Availability is measured by dividing the number of successful measurements by the total number of measurements. Some internal errors are removed from consideration when computing availability because they may be caused by problems within Keynote agents or infrastructure as opposed to problems with customer sites. To see a list of all Keynote internal errors with information on which ones affect availability, see Internal and External Error Code Listing.

Alarm Severity Levels

You can set two levels of error alerts for both performance and availability, warning and critical. Alerts for each severity can be sent to a different email address or addresses.

  • Warning alerts are typically set up to be sent when measurement (website) performance or availability are at worse-than-desired but not yet critical levels. Warning alerts can provide early warning of site problems before they reach critical levels.
  • Critical alerts are typically set up to be sent when performance or availability conditions are seriously degraded and require immediate attention. Critical alerts are more severe than warning alerts.
  • Escalated alerts can be sent if a measurement remains in critical state for a specified period of time after critical alerts have been sent out.

Frequency of alarms

Alarms have three states: OK (no alarm condition is present), Warning, and Critical. Warning and critical are error states.

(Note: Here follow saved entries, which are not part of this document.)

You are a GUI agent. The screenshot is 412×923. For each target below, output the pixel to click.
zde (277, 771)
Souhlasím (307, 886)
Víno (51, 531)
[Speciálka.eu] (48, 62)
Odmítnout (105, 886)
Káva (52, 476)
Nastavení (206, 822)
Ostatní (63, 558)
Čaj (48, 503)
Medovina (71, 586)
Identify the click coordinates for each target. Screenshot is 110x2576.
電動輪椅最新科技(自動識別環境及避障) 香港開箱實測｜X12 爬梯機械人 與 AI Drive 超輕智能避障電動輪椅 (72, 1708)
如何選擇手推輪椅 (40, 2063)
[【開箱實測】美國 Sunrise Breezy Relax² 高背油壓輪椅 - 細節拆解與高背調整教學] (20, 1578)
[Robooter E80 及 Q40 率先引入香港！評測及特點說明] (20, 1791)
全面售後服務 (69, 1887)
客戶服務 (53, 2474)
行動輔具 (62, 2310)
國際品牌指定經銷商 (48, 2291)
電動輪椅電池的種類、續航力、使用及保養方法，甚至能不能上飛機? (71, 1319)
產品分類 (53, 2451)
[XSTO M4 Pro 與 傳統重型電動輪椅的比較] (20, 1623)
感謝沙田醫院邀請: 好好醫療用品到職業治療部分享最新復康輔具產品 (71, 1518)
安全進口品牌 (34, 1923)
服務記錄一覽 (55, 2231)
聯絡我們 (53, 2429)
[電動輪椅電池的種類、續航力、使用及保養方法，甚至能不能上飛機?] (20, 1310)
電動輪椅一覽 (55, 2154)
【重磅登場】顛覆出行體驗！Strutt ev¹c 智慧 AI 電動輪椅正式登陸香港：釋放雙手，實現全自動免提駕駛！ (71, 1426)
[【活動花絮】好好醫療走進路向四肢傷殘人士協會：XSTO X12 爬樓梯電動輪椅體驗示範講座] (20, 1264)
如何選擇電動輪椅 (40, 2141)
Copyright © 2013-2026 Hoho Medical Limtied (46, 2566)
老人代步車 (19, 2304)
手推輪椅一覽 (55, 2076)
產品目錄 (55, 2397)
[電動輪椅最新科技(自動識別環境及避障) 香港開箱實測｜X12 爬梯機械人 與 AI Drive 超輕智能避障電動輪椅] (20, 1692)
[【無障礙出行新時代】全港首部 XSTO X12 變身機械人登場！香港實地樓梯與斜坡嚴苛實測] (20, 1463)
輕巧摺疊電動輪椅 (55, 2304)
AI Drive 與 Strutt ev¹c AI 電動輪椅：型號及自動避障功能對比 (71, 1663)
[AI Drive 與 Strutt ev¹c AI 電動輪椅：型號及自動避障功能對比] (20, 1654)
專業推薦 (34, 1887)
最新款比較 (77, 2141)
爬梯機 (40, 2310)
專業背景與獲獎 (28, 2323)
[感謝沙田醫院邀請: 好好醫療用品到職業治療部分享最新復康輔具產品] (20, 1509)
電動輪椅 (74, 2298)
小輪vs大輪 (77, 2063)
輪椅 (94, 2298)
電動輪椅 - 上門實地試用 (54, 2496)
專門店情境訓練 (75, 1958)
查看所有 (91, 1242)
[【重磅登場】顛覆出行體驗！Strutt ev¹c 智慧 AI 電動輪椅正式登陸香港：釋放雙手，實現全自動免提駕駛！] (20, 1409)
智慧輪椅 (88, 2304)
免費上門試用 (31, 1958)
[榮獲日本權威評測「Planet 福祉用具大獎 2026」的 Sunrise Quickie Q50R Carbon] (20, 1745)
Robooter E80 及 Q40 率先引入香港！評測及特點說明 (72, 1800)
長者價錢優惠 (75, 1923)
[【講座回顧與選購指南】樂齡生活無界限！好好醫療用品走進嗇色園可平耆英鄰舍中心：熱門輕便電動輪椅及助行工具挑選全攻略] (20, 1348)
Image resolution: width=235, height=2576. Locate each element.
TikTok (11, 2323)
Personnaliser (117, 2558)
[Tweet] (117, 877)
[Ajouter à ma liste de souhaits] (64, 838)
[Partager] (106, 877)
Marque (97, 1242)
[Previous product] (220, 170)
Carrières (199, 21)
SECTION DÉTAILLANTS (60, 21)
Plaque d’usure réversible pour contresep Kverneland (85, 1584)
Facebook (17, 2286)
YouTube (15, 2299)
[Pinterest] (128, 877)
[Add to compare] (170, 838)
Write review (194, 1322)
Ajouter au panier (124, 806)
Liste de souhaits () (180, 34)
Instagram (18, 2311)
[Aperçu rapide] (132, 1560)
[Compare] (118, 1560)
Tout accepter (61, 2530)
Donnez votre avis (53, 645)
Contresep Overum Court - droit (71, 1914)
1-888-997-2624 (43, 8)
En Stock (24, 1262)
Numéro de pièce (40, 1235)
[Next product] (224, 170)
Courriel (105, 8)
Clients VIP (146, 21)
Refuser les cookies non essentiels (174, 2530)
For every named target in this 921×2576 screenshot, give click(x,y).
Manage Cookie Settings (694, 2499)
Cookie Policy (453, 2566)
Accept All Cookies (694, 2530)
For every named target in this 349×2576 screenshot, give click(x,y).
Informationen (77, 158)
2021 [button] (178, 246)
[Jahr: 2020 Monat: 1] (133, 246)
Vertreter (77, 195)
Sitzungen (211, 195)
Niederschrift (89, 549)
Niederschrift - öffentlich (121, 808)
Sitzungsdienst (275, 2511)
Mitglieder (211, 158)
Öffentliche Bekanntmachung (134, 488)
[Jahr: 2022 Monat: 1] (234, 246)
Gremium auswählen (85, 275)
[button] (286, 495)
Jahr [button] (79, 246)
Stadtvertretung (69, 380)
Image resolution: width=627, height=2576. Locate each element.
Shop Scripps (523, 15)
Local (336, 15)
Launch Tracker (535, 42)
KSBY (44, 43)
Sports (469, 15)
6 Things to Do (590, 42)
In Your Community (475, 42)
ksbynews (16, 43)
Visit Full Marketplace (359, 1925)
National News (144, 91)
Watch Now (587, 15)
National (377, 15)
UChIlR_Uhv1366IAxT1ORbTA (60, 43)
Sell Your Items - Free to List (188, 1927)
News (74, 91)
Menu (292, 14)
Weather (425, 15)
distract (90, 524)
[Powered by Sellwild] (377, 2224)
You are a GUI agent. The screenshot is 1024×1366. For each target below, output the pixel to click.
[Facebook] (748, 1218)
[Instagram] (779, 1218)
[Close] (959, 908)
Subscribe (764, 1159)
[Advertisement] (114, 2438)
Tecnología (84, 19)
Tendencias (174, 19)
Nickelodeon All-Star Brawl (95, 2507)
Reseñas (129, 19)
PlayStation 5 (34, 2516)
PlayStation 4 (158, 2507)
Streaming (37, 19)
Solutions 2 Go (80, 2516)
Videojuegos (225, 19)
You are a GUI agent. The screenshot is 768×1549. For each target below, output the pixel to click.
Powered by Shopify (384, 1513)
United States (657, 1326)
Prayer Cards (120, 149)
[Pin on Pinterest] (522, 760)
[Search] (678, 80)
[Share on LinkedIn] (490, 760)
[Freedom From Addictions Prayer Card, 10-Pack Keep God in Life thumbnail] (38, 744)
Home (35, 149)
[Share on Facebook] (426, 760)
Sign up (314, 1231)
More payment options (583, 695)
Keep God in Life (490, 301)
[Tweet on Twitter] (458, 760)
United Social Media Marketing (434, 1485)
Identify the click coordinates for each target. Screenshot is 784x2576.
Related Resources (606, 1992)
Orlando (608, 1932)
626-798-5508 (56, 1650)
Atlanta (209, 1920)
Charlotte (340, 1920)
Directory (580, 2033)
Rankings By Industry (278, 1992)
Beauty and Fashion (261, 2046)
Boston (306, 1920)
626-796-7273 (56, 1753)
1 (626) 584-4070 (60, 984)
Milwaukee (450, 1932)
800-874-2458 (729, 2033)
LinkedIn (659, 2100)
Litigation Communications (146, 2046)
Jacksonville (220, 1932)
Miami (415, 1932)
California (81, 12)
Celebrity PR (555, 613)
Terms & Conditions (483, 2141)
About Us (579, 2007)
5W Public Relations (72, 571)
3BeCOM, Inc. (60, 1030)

  • By default, alerts are sent twice for each severity level, i.e., the change in alarm state from OK to Warning, OK to Critical, Warning to Critical, or Critical to Warning. You can change the default frequency and escalation time period (half an hour) of alerts.
  • You can enable an OK alert when the alarm condition is no longer present, i.e., when the state changes from Critical to OK or Warning to OK.

Selecting all vs. specific cities or agents

You can set up your alarms based on data points from geographical locations (cities) or agents. If you choose alerts by cities, you can include/exclude data points from certain cities. Likewise, if you choose alerts by agents, you can include/exclude data points collected by certain agents. If your measurement is deployed in such a way that there is one agent per city, there is no substantive difference in choosing geographical locations or agents. However, if your measurement is carried by a number of different agents in the same city, alerting by agents allows more precise control in the data points included/excluded from alert calculations. 

Content and format of alerts

You can customize the format and content of alert emails. For more information, see Email Layout.

Alarm summary

The Summary tab shows:

  • Enabled alarms with performance and availability values as compared to alarm thresholds
  • Disabled alarms are listed and denoted with icons; temporarily disabled alarms are listed with threshold levels. 

Performance or availability alerting can be disabled by unchecking the Performance Alarms Enabled or the Availability Alarms Enabled boxes in alarm settings.

A suspended alarm is listed as temporarily disabled in the alarm summary. Unlike disabling an alarm, suspension is in effect for a maximum of 24 hours, and the alarm is automatically resumed after the suspension period. Disabled alarms must actively be re-enabled for alerting to be resumed.

Alarms are also listed as temporarily disabled during a maintenance window.

  • Current performance and availability threshold settings (for enabled and temporarily disabled alarms)
  • The current actual performance and availability values for enabled alarms

Note

Alarms for measurements that have expired in the Keynote Service Center (KSC) do not show up in the alarm summary. But when the measurement is reactivated, the alarm(s) will be visible again with the last saved settings.

If an alarm has warning (yellow) or critical (maroon) levels of performance or availability, you can hover over the alarm name to see the sequence of alerts sent. The most recent alerts are listed first. The image below shows a series of warning and OK alerts leading up finally to a warning, and then a critical alert.

Click an alarm Alias to view performance and availability trend graphs for the last 24 hours.